In America we proudly describe ourselves as a nation of laws but maybe we’ve missed the mark. Law can be stabilizing. It can balance and define the playing field, but law, at it’s heart, is much more about limiting opportunity than empowering possibility. What if the people of our country took pride in being a nation of responsibility rather than a nation of laws? What if your employees did the same? How would your work place change if you managed more by responsible conversation and less by policy and procedure? Don’t get me wrong. We need our guidelines. Laws and policies matter. People will make mistakes and your organization will need a plan to handle it when they do. But responsible people led in a responsible way will always accomplish more than those who only live down to the letter of the law. And no matter how ugly or challenging the task, they’ll be happier doing it. It may be a Pollyanna thought, but what if we could write laws and policies based on believing the best about people rather than assuming the worst?

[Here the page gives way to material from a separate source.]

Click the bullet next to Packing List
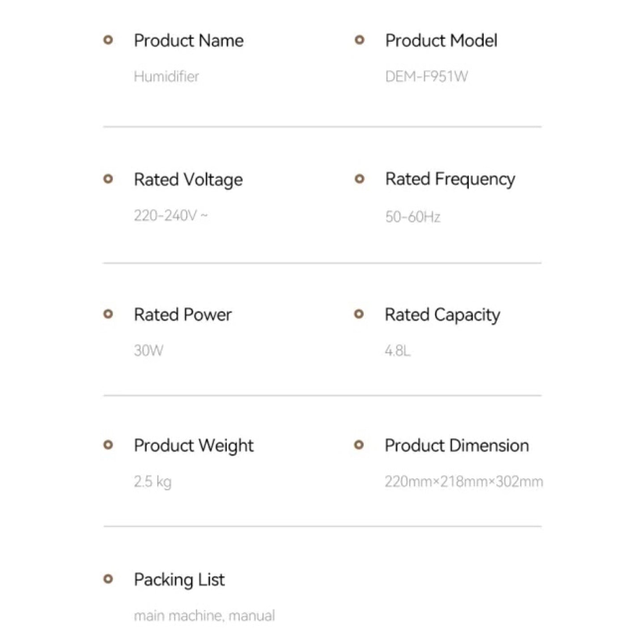This screenshot has height=644, width=644. coord(108,579)
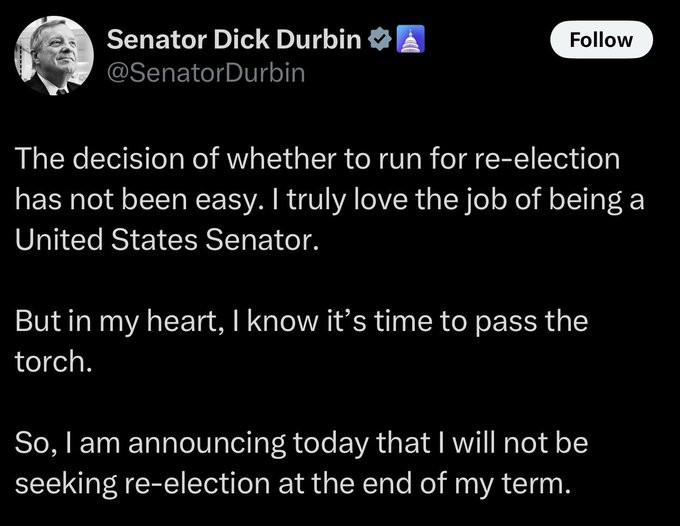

There are four (4) basic reasons we write rules, regulations, policies and laws.

  1. Protect the innocent – the naive, ignorant, & those unable to protect themselves
  2. Punish the guilty – those who hurt someone else or the organization
  3. Manage the irresponsible – those who make mistakes, the untrained or incompetent
  4. Promote a behavior – define a culture, a worldview, our virtues, beliefs and practices

In my next post we’ll talk about how to write policy that inspires, laws that empower, and how to responsibly manage responsible people. In the meantime help me answer these questions.

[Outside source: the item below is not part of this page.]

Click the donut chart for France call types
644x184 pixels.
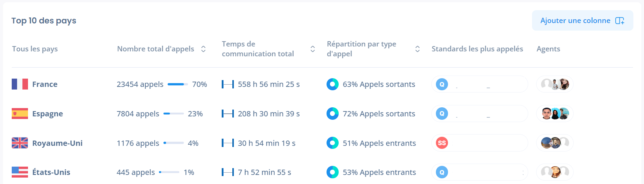(333, 84)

  1. What are some of your crazy experiences with laws or policies?
  2. How would your business be different if people took responsibility rather than living down to the limits of the law?
  3. Is it possible to teach an irresponsible person how to be responsible? If so, how do you do it?

I have to go for now. I’m chewing gum in a classroom and my alligator’s double-parked at a fire hydrant.

About The Author

Articles By chad-balthrop
Husband and father of four, Chad Balthrop has served Owasso’s First Baptist Church since 2002. As Executive Pastor he oversees strategic development for staff and volunteer leaders as well as campus and finance.  »  View Profile

What People Are Saying

Deborah Costello  |  19 Nov 2012  |  Reply

Thank you for this post Chad. I am looking forward to part 2. I too often think that the rules we enact are sometimes seemingly crazy and yet there was probably a reason for the initial creation. I most often think of this when I am stripping down for a scan at the airport.

Maybe a rule is no longer relevant. Maybe it is. Certainly we should always review existing rules and laws with relevance in mind.

I’d talk more but I need to go scrape some gum off the bottom of the desks in my classroom.

Deb

Chad Balthrop  |  19 Nov 2012  |  Reply

Hey Deb,

Thanks for the comments. You’re right on target. The message here is not that rules and policies are unnecessary. On the contrary, our rules and policies define the beliefs, practices and values we intend to reinforce. Therefore it’s imperative we get them right.

Let’s build into our system a way to regularly evaluate old laws and policies. Let’s make it part of our corporate culture to manage through responsible conversation and logical consequences. Let’s not try to control behavior through words on a page written as a result of someone else’s bad behavior. Let’s expect people to live up to the standard of personal responsibility rather than down to the letter of the law. When mistakes happen, and they will, or when someone is deliberately malicious – let’s correct back to the heart. Let’s design the system so our responsible employees can produce without suffering the limitations imposed by someone else’s bad choices.